Most testicular cancer cells have extra copies of a part of chromosome 12 (called isochromosome 12p or i12p). Some testicular cancers have changes in other chromosomes as well, or even abnormal numbers of chromosomes (often too many). Scientists are studying these DNA and chromosome changes to learn more about which genes are affected and how this might lead to testicular cancer.


Testicular cancer is the most common form of cancer in men 15-35 years old.

Each year, approximately 8,850 men will be diagnosed with testicular cancer and approximately 410 men will die from the disease. That averages out to every hour of every day one man is diagnosed with testicular cancer.

Testicular cancer strikes approximately 6 in 100,000 men per year and 1 in 300,000 men per year will die from the disease. To better understand these numbers, 1 in 250 men will be diagnosed with testicular cancer at some point in their lifetime.
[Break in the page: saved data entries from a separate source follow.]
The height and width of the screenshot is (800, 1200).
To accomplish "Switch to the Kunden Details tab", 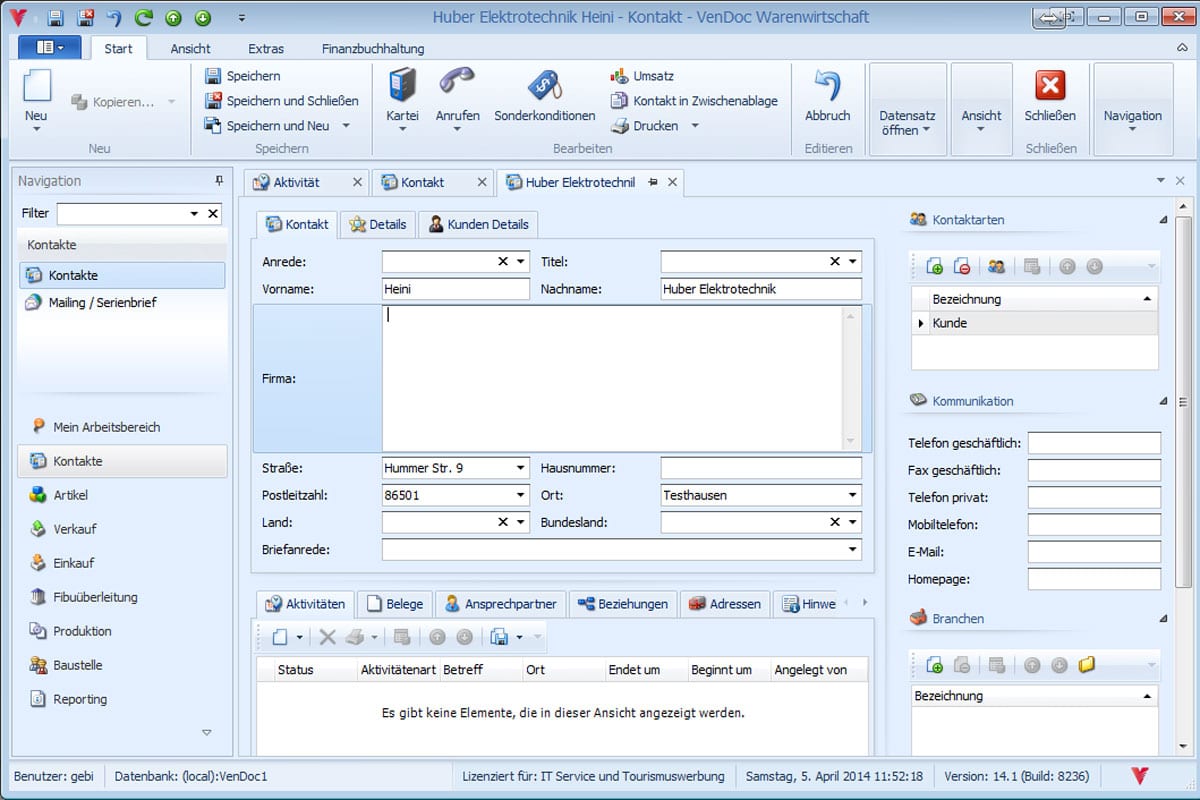I will coord(478,224).
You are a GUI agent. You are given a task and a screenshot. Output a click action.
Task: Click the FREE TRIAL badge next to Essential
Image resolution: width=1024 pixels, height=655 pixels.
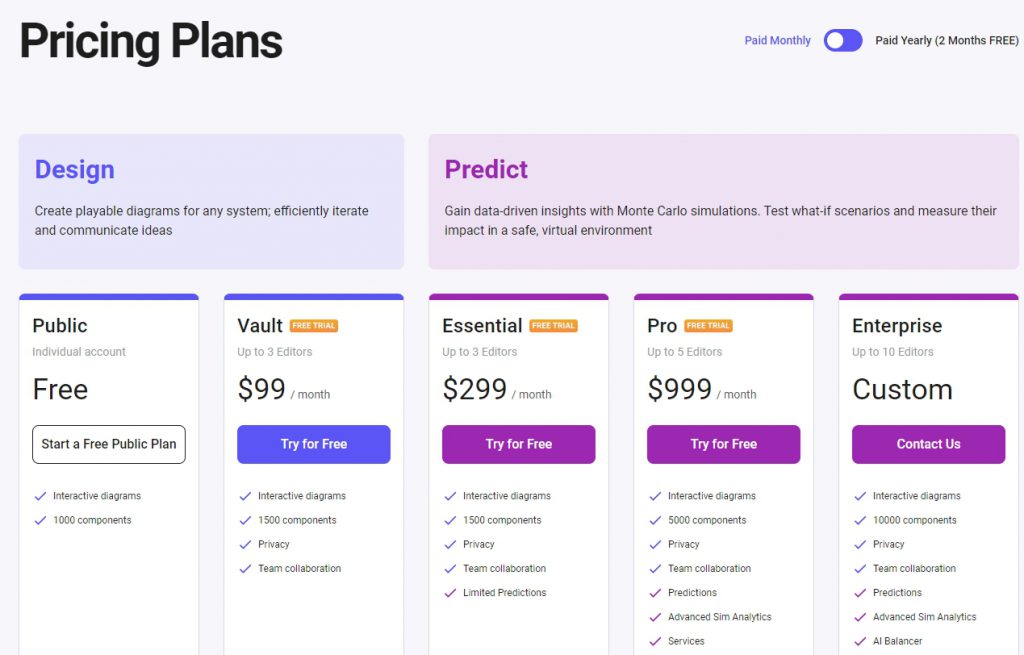coord(553,325)
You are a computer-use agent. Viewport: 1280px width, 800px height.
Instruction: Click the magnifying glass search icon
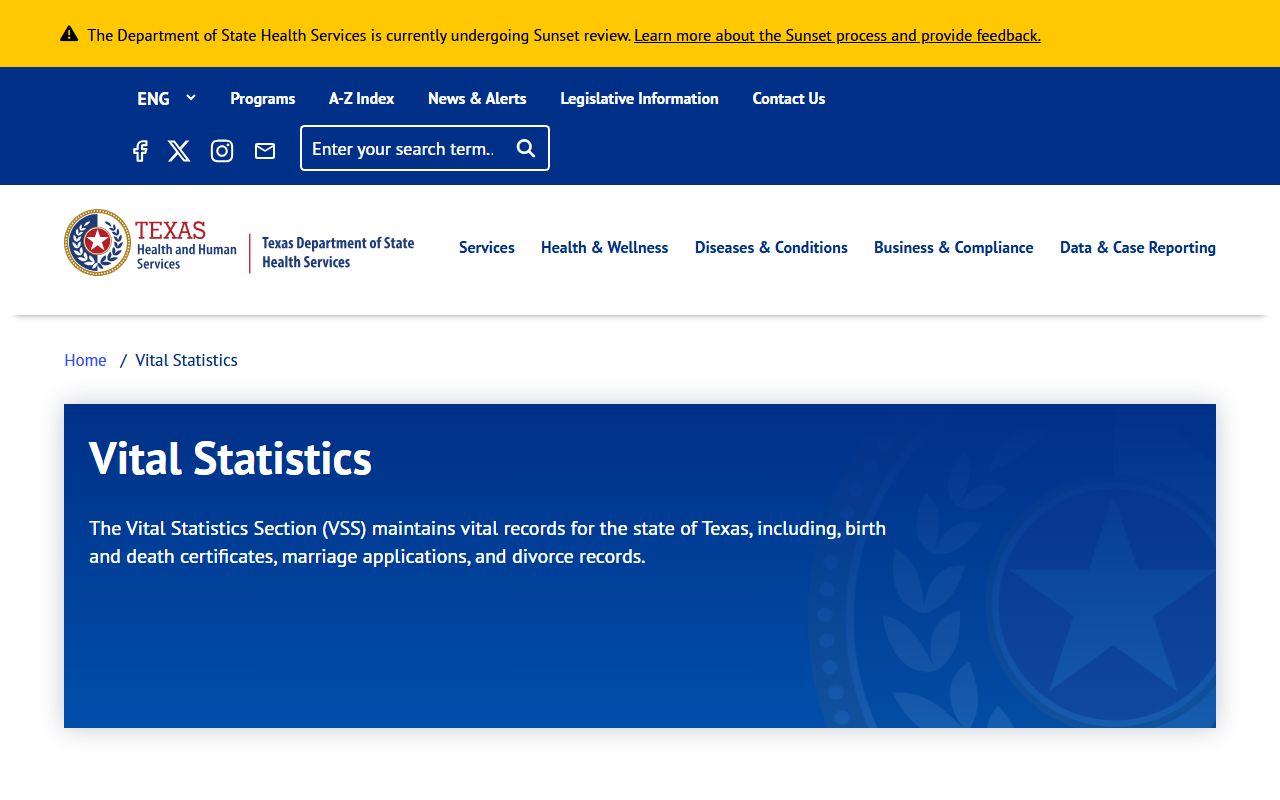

Because testicular cancer usually can be treated successfully, a man’s lifetime risk of dying from this cancer is VERY LOW: about 1 in 5,000

But the key is early detection. When testicular cancer is diagnosed in early stages, meaning the cancer is confined to the testis, the 5-year survival rate is 99%. When the cancer has spread to regional lymph nodes the 5-year survival rate drops to 96%. If the cancer has metastasized (spread) to distant areas the 5-year survival rate is 71%.

Unfortunately, half of all men diagnosed with testicular cancer do not seek medical attention until after the cancer has spread to other areas of the body.

There are currently more than 250,000 men in the U.S. that are testicular cancer survivors.

Testicular cancer accounts for approximately 1% of all cancers in men.


The testicles are made up of many types of cells, each of which can develop into one or more types of cancer. It's important to know the type of cell the cancer started in and what kind of cancer it is because they differ in how they're treated and in their prognosis (outlook).

Doctors can tell what type of testicular cancer by looking at the cells under a microscope.

Germ cell tumors

More than 90% of cancers of the testicle start in cells known as germ cells. These are the cells that make sperm. The main types of germ cell tumors (GCTs) in the testicles are seminomas and non-seminomas.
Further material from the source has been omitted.